The West and its alliances are not only ceding monetary control over Sri Lanka, but its formation of the Quad and anti-China military alliance puts Sri Lanka on a tightrope with enormous pressure using the reality of the debt of 81%.
When they give – they give with undisclosed and disclosed expectations.
So, the West and its allies are using this 81% to exert enormous pressure on Sri Lanka.
In 2015, the United States and India installed a puppet regime in power.
At the end of 2019, less than 5% of Sri Lanka’s external debt was held by China. 64.6% were in dollars, 14.4% in IMF SDRs and 10% in Japanese yen.

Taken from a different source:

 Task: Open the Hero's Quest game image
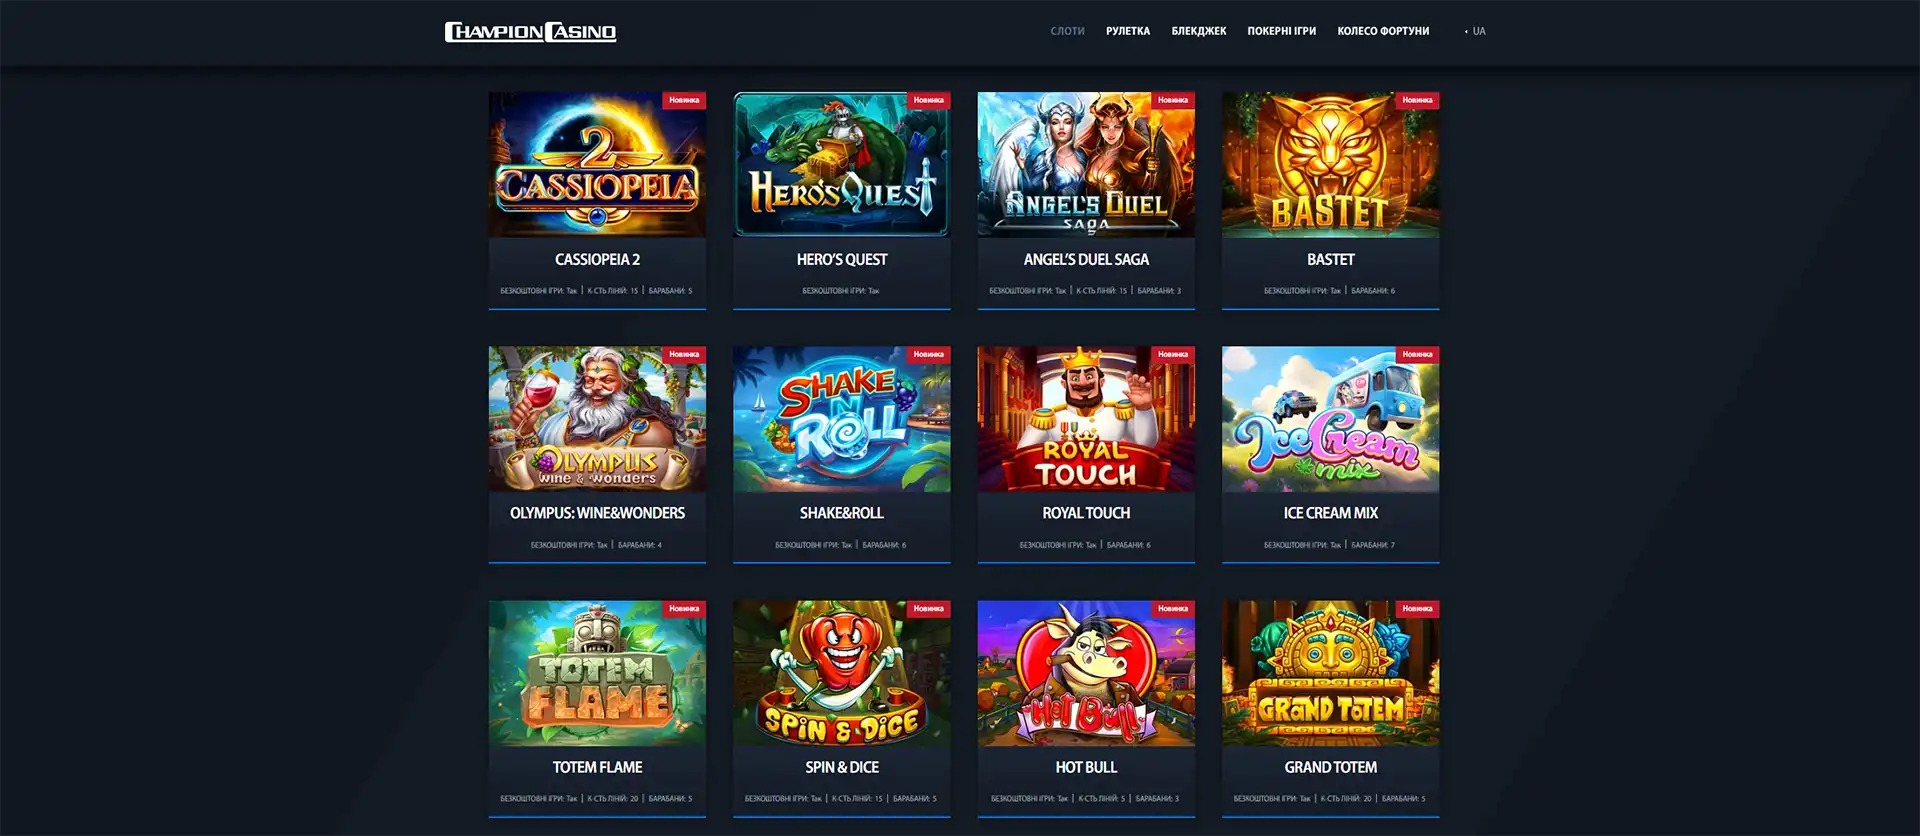pos(842,165)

Given that China is well used to the lies and distortions of Western media and can afford to ignore them, can Sri Lanka do the same?
Was this 81% foreign debt a disease of the neoliberal policies and associated ills that Sri Lanka had to endure, forcing Sri Lanka into the trap of the West?

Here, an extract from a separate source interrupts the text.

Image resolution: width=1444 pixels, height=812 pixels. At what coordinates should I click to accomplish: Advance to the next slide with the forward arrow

Was the sudden decision to default on debt mostly without repaying any debt owed to China part of a larger plan to push Sri Lanka deeper into debt with Western allies?

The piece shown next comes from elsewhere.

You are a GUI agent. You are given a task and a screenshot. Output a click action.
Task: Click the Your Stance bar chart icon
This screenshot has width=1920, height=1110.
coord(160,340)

If IMF bailouts failed 16 times earlier, how likely is the 17th IMF bailout to succeed?
How did the West and its allies get away with spreading false propaganda. Where were the so-called Sri Lankan economists to set the record straight? Surely they had all the numbers and should have told the general public the real picture?
It is not only the “economic experts” who are guilty of spreading lies and distortions taking the position of Western Allies and anti-China, but the local and international media are also guilty.
“Wall Street Journal ‘China Loans Slammed as Sri Lankan Debt Crisis Deepens.’
Voice of America: “China’s global image under pressure as Sri Lanka faces debt trap” accused China of following debt trap diplomacy to weaken countries to make them dependent on China. Associated Press ABC News, Al Arabiya, Al Jazeera also carried the anti-Chinese tempo.
India Today, The Print, Wion, New Indian Express, Business Standard have also echoed anti-China rhetoric blaming Sri Lanka’s economic situation on China.
Many think tanks across the United States also published the same version as British and European news agencies.
Sri Lanka has no debt to China.
China has not seized Sri Lanka’s assets and globally there are nearly 20 cases where China has helped countries out of economic crisis instead of seizing assets. China has not taken Sri Lanka to court either. The different aspect of loans from the West and China is how they look at how a project can contribute in the future.
In fact, China has written off over $3.4 billion and restructured $15 billion of African debt. At no time has China exerted pressure on indebted countries.
China has shown through its 30-year development plan how to turn a nation in poverty into a nation challenging Western hegemony. Over the past 40 years, China has lifted 800 million people out of poverty while 37.2 million Americans (11.4%) live in poverty.
If Sri Lanka should seek advice, it’s China on how to restructure state-owned enterprises, as China has shown how to transform a poverty-stricken China into what it is today. . Sri Lanka must seriously avoid reverting to failed models of neoliberal privatization.